Исходный текст:

┏━━

Из Ханты-Мансийска мы отчалили уже под вечер. Молодой город уплывал в голубоватые сумерки, светлея домами на высоком мысу, а нас уже окружало приволье могучей водной глади на устье Иртыша, еще увеличенное заливными сорами левого берега, по которым бесстрашно брели, провожая нас, группы кустов и деревьев, и широко и редко шагали телеграфные столбы. Белый наш красавец теплоход описывал большую дугу, заходя навстречу течению Оби, отменно темному по сравнению с мутно-красными от торфа иртышскими водами. Обь сразу поразила нас неторопливой мощью, невиданной ширью. По правобережью ее далеко тянулась дремуче лесистая гряда — гора Полуденная, как бы сторожащая Ханты-Мансийск. За этой грядой на многие сотни километров сплошная тайга — медвежье царство — до полярных тундр. От такого представления становилось и жутковато и весело: сколько еще тут дел нашим Эрвье, Быстрицким, Савельевым, Урусовым и Григорьевым! А воздух-то какой первозданно чистый, все продувается насквозь.
Стоим на верхней палубе впереди капитанской рубки, и не надышимся, и не насмотримся. Одиннадцать часов вечера, а еще светло от раскрытого до дна неба, от массы воды, источающей розовое свечение на зеркальных плесах, переходящих в атласную черноту под крутизной правого берега. Как отсвет уже гаснущих белых ночей, теплится поздняя сизовато-румяная заря.

┗━━

Собранные данные
┏━━

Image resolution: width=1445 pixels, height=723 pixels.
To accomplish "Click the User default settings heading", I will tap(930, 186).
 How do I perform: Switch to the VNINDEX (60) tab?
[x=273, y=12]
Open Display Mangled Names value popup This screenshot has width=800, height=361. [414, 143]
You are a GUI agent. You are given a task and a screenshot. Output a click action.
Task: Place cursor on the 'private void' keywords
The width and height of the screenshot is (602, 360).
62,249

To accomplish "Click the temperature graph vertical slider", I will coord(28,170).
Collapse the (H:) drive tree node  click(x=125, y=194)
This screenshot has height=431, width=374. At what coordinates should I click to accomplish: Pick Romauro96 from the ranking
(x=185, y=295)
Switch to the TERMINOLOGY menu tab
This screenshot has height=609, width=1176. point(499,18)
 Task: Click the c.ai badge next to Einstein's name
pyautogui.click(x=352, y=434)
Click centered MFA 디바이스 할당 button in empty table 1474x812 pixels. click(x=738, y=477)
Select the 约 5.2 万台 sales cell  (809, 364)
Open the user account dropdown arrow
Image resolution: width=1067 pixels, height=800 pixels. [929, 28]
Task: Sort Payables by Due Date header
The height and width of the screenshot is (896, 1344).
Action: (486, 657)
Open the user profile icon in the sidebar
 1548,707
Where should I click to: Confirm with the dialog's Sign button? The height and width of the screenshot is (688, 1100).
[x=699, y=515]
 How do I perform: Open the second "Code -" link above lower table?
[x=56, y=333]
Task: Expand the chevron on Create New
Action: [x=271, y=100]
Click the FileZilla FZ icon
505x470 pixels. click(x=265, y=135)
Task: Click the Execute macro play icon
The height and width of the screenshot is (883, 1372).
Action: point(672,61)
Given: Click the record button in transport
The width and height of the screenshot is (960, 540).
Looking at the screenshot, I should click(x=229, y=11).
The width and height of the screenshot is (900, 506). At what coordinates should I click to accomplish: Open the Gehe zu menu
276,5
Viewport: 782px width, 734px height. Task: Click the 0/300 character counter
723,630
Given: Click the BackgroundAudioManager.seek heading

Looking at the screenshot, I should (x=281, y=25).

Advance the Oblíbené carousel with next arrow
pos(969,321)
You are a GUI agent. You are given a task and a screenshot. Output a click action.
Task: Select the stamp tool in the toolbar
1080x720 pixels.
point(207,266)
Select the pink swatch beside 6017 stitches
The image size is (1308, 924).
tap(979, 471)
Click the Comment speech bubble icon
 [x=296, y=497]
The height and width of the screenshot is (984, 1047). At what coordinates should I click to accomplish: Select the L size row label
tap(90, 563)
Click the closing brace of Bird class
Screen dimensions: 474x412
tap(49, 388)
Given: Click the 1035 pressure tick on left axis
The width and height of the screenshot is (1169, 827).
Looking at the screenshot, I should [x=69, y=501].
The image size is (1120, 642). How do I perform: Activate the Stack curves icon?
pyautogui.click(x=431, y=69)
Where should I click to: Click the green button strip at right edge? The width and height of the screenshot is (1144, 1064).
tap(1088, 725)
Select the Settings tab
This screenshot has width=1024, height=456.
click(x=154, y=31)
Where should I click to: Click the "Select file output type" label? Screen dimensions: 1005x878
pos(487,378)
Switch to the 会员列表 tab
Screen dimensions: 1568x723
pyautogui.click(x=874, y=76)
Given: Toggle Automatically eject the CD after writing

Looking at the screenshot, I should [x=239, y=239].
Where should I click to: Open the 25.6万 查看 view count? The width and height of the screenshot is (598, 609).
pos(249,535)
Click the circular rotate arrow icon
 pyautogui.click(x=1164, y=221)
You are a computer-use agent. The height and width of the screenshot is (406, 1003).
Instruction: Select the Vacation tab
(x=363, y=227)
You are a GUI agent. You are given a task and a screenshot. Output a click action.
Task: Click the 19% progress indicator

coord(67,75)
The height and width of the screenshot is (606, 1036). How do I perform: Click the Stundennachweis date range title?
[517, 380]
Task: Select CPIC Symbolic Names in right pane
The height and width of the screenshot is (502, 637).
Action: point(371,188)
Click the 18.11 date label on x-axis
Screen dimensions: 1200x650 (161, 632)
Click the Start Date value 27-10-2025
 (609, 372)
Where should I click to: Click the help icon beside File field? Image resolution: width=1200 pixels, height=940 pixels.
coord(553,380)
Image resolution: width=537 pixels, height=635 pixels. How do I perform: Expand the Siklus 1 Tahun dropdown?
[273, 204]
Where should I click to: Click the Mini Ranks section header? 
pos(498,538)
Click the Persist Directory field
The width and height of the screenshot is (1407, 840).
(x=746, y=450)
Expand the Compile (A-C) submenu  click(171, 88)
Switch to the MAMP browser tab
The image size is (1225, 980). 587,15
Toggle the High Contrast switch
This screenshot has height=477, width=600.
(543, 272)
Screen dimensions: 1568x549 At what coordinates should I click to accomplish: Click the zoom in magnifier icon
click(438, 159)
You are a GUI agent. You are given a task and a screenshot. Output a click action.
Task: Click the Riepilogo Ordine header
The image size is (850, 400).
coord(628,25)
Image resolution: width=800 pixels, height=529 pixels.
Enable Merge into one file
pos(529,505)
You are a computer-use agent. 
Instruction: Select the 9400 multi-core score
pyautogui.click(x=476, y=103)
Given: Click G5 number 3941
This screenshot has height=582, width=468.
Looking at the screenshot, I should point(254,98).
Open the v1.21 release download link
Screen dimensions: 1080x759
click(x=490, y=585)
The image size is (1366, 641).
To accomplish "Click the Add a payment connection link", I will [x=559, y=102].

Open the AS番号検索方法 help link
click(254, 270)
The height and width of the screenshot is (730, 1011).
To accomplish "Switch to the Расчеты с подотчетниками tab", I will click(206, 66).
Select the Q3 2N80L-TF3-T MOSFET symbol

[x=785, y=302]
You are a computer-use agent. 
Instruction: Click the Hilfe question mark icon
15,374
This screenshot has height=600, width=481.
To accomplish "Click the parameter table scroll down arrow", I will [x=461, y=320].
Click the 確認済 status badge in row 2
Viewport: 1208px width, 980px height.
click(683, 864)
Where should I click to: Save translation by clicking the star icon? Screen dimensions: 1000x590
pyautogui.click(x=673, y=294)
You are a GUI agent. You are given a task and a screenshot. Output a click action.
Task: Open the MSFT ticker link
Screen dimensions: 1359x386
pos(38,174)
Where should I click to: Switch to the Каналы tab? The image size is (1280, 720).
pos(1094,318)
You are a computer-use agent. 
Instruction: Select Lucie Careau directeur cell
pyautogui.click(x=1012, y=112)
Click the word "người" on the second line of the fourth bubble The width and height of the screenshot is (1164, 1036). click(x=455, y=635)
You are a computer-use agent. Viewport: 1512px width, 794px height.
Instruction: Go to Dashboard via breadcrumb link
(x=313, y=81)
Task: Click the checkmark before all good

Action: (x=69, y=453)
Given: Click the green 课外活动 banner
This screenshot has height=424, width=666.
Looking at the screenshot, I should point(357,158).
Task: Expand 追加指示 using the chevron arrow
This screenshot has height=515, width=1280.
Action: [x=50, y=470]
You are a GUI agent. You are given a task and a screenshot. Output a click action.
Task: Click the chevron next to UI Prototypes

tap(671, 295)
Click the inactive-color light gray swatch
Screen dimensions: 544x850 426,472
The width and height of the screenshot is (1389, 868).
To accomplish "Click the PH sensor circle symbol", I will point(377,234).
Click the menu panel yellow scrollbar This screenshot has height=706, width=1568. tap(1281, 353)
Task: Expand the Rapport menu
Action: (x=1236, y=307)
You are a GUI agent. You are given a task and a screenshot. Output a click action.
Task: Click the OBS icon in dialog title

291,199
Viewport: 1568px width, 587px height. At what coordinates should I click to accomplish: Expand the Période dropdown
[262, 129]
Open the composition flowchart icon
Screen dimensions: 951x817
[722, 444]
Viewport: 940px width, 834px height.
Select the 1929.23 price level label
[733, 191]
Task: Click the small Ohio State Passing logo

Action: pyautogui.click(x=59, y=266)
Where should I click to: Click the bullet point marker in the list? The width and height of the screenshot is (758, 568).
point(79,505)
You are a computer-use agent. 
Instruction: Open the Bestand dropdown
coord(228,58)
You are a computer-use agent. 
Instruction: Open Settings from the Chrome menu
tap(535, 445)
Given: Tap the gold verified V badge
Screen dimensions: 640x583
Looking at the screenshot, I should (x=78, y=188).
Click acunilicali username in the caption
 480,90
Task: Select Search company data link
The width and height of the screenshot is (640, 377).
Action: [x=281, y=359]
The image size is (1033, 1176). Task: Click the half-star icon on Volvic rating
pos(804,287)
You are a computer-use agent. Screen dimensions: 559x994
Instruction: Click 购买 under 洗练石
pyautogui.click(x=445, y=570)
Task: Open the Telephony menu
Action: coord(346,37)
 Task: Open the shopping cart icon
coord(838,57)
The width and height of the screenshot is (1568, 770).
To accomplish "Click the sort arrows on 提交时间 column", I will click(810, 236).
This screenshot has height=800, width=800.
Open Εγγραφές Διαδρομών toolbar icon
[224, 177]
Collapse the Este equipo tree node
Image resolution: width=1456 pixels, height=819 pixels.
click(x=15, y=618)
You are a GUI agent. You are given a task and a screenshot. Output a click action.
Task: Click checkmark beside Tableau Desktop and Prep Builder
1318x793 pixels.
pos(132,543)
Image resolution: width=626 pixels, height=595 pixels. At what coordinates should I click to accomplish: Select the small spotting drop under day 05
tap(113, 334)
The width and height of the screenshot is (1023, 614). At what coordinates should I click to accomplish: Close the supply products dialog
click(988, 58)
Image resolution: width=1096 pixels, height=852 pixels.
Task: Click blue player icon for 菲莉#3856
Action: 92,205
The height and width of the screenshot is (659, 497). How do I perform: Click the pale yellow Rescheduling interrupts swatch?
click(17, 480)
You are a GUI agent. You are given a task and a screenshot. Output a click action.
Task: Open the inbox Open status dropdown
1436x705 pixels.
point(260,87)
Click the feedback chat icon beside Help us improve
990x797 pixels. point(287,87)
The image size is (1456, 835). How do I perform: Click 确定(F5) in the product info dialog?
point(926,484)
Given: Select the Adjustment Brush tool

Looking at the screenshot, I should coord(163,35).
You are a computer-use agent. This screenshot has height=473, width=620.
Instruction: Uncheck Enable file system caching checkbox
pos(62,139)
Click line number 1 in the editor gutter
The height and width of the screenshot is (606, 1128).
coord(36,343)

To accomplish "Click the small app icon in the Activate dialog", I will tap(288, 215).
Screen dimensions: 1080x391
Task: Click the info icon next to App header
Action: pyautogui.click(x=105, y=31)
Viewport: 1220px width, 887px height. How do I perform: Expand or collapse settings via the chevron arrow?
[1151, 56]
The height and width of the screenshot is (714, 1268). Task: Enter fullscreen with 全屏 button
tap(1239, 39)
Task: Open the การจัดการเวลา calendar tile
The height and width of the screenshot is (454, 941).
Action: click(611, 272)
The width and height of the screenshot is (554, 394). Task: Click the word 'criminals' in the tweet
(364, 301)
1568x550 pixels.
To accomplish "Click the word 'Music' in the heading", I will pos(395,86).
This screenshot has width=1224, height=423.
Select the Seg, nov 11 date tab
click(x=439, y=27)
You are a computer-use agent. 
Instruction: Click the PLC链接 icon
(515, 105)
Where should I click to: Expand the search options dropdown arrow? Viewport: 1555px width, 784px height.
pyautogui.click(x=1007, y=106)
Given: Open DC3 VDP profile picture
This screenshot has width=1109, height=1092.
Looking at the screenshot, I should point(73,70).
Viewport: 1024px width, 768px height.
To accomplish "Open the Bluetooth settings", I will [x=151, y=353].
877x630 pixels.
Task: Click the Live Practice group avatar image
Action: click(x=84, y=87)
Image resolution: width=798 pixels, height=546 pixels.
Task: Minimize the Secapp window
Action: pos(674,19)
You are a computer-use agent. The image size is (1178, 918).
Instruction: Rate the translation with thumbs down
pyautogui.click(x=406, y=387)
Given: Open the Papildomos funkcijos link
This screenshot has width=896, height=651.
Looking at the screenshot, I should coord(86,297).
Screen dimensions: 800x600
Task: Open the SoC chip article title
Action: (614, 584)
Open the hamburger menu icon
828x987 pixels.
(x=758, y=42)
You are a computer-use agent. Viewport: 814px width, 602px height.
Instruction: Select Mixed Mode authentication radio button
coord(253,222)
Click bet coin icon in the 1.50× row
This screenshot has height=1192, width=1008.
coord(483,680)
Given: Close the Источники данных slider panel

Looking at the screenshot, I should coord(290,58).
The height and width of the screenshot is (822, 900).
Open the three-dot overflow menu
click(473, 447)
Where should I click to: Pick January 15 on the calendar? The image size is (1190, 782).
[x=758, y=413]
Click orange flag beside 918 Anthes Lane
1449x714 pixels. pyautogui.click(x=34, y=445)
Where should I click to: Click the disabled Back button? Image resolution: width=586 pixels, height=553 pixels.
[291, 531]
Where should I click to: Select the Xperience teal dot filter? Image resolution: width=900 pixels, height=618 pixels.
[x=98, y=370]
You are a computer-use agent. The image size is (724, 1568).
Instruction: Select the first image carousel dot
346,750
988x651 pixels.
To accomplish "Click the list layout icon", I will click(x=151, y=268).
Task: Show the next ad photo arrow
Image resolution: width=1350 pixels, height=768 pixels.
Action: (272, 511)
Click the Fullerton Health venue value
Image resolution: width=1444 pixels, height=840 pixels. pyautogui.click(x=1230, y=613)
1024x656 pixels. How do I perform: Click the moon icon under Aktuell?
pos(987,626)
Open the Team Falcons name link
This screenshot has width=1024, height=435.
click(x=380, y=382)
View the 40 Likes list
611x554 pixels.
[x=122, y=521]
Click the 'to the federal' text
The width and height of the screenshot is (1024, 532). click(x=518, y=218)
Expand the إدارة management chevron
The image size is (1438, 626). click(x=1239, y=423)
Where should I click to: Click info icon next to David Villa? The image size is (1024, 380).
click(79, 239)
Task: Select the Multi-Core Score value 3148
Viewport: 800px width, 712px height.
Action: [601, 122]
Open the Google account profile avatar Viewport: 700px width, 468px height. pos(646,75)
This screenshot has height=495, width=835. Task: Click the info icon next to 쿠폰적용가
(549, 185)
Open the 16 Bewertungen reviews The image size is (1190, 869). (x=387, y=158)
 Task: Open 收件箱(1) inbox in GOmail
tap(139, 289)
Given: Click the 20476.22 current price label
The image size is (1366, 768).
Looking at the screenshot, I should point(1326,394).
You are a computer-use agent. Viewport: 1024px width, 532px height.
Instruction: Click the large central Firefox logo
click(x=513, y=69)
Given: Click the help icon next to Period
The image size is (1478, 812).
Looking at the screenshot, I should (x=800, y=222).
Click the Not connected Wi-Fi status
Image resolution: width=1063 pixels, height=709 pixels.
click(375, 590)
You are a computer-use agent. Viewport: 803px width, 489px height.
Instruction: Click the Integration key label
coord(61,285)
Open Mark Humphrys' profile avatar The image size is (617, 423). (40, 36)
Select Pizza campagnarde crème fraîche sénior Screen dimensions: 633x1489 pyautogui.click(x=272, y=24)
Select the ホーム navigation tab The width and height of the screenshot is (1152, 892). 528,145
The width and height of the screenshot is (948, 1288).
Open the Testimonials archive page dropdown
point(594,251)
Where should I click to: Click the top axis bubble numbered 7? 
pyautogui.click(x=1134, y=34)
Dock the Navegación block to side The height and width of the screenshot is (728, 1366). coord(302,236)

┗━━

Задание 1:
Объясните по тексту о плавании по Оби, почему в одиннадцать часов вечера еще светло. Ответ должен занимать от одного до трех предложений.
Задание 2:
Напишите продолжение текста о плавании по Оби, начиная сразу после его последнего предложения.

Ответ 1:
В одиннадцать часов вечера еще светло от раскрытого до дна неба и от массы воды, источающей розовое свечение на зеркальных плесах.

Ответ 2:
Сколько тысяч километров по безлюдным просторам пролетел ветер с северо-востока, чтобы дохнуть нам в лицо этой речной свежестью? Сколько пресной воды уносит в мировой океан с наших земель первобытно-могучая Обь? Редко-редко на ее низких берегах, где белоногие березы, задрав подолы, стоят по колено в воде, появится что-нибудь напоминающее о человеке: стог сена, подобие городьбы, — и снова только блеск плавно идущей воды да небо необжитое, где ни уток, ни ворон даже. Паводки в низменной этой равнине, затопляющие поймы на десятки километров, не дают птице гнездиться по берегам. Оторопь берет от этакого космически величавого безмолвия! Нигде ни огонька. И час, и два, и пять часов… Ну как можно было до сих пор жить, ни разу не побывав на Оби!
Где же юрты хантов, где манси? Ведь это коренное население здешних мест, и в лоцманских картах среди условных обозначений вроде: «бровка коренного берега», «осередок над водой», «яр обрезной и приглубый» (кстати, есть яры совсем низкие, заливаемые в половодье) — и названий татарских и русских поселков, которых очень много по рекам Туре, Тоболу, Иртышу и редко-редко на Оби — помечены юрты Медянские, Тугор-Пугорские, Лапорские, Проточные, Пугорские, Тегенские, Холдинские. Есть еще юрты Кармас-Поел, Илья-Горт, Ляксангорт, Акангорские и Шварские. Есть Илюшинские, юрты Ханы-Мужи и Нянь-Гортские и юрты Тут-Вож. Одни зимние, другие летние. Живут в них рыбаки, которые зимой превращаются в охотников. Но это население — несколько тысяч человек — разбросано на всем протяжении могучих сибирских рек, причем ханты в основном кочуют по притоку Оби — Васюгану, а манси живут на Конде и Сосьве.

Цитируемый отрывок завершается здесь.